Poi il suo impegno nella coralità giovanile…
Questo impegno parte dalla volontà di coinvolgere sempre più giovani nell’attività corale. Ho avuto l’onore e il piacere di dirigere due formazioni regionali giovanili, il Coro Giovanile Pugliese, in seno all’Arcopu, e il Coro Giovanile Campano per l’Arcc, due realtà distinte per storia e percorsi, ma accomunate dalla volontà di affrontare nuovi repertori, fare altre esperienze, acquisire nuove competenze e portare tutto il nuovo bagaglio nelle formazioni di appartenenza. Con il Giovanile Pugliese la collaborazione è cominciata alla sua nascita, nel 2014. È una situazione atipica per queste tipologie di formazioni, ma il consiglio direttivo Arcopu ha deciso di investire in una strutturazione e organizzazione del progetto su base pluriennale. Abbiamo inciso due cd di autori contemporanei, in particolare pugliesi, e uno di musica inedita di autori del Seicento e Settecento pugliese con strumenti antichi, oltre a poter vivere esperienze concertistiche bellissime oltralpe.

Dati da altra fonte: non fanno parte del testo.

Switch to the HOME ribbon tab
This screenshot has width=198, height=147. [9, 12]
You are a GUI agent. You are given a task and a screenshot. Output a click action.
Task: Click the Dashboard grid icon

La voce è uno strumento potentissimo. Ha potenzialità superiori a quelle di un’orchestra. Forse perché la voce, la parola, sono strumenti ancestrali. È d’accordo?
La voce è identificativa di ogni persona, è unica per ognuno di noi, è più precisa delle impronte digitali, è il veicolo di comunicazione con il mondo esterno, è il “io sono, io ci sono” nella società. La voce è il primo strumento musicale in assoluto per l’uomo, ed è proprio attraverso il canto che l’uomo esprime sentimenti, passioni, gioie, dolori, ma anche le sue tradizioni, i suoi costumi: in una parola, il suo vissuto esistenziale. La voce riesce a stimolare vibrazioni che portano la mente a rilassarsi, concentrarsi. Il canto, quando coinvolge tutto il corpo nella fonazione, rivela una capacità di accesso privilegiato al flusso energetico dell’intero organismo. Questa è una premessa necessaria per comprendere le potenzialità del coro. La differenza principale, per quanto scontata e banale, fra l’orchestra e il coro, è avere l’onore e l’onere della parola, il mezzo di comunicazione per eccellenza già pronto. Il coro deve avere l’accortezza di rendere quella parola, di contestualizzare un testo, di rappresentare il racconto e di evocare le emozioni in esso insite. Le potenzialità sonore del coro sono davvero enormi, una su tutte: la bellezza delle dissonanze eseguite con la voce non ha pari nel mondo strumentale.
Un messaggio a chi volesse intraprendere, o ha intrapreso da poco, la sua carriera
…Studere, studere… quid valere? Tanto! Auguro a tutti di rimboccarsi le maniche e di sudare non poche camicie per far nascere il coro dal nulla. Auguro di poter lavorare con le voci bianche, altro percorso altamente formativo e che non ammette trucchi di alcun genere. Auguro di godersi la musica corale, di lasciarsi avvolgere e trasportare, anche a costo di qualche rinuncia e di gavette intense! Citando Muriel Barbery, da L’eleganza del riccio:
«In fondo, mi chiedo se il vero movimento del mondo non sia proprio il canto».